Group by operations work on both Dataset and DataArray objects. Most of the examples focus on grouping by a single one-dimensional variable, although support for grouping over a multi-dimensional variable has recently been implemented.

In [None]:
# Using groupby to calculate a monthly climatology:

da_climatology = da.groupby('time.month').mean('time')

da_climatology

In this case, we provide what we refer to as a virtual variable (`time.month`). Other virtual variables include:
“year”, “month”, “day”, “hour”, “minute”, “second”, “dayofyear”, “week”, “dayofweek”, “weekday” and “quarter”. It is also possible to use another DataArray or pandas object as the grouper.

## Rolling Operations

Xarray objects include a rolling method to support rolling window aggregations:

In [None]:
roller = da.rolling(time=3)
roller

In [None]:
roller.mean()

In [None]:
# we can also provide a custom function 

def sum_minus_2(da, axis):
    return da.sum(axis=axis) - 2

roller.reduce(sum_minus_2)

## Universal Functions

In practice, not all use standard functions/methods from numpy and xarray is not allways possible. Sometimes there is good reason to work with numpy/dask array's directly. 

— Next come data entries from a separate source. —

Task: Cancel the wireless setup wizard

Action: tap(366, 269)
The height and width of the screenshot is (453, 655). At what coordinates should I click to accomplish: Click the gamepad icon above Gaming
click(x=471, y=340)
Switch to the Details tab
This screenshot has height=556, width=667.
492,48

Xarray's documentation on wrapping custom computations: http://xarray.pydata.org/en/latest/computation.html#wrapping-custom-computation

In [None]:
da_noise = da + np.random.random(size=da.shape)
da_noise

In [None]:
# some example legacy code to calculate the spearman correlation coefficient

import bottleneck


def covariance_gufunc(x, y):
    return ((x - x.mean(axis=-1, keepdims=True))
            * (y - y.mean(axis=-1, keepdims=True))).mean(axis=-1)

def correlation_gufunc(x, y):
    return covariance_gufunc(x, y) / (x.std(axis=-1) * y.std(axis=-1))

def spearman_correlation_gufunc(x, y):
    x_ranks = bottleneck.rankdata(x, axis=-1)
    y_ranks = bottleneck.rankdata(y, axis=-1)
    return correlation_gufunc(x_ranks, y_ranks)

In [None]:
# Wrap the "legacy code" with xarray's apply_ufunc. 
def spearman_correlation(x, y, dim):
    return xr.apply_ufunc(
        spearman_correlation_gufunc, x, y,
        input_core_dims=[[dim], [dim]],
        dask='parallelized',
        output_dtypes=[float])

In [None]:
da_corr = corr = spearman_correlation(da, da_noise, 'time')
da_corr

## Masking

Indexing methods on xarray objects generally return a subset of the original data. However, it is sometimes useful to select an object with the same shape as the original data, but with some elements masked. To do this type of selection in xarray, use where():

In [None]:
# mask out 1's in the correlation array

da_corr.where(da_corr < 1)

In [None]:
# xarray also provides a function for where
xr.where(da_corr > 0.996, 0, 1)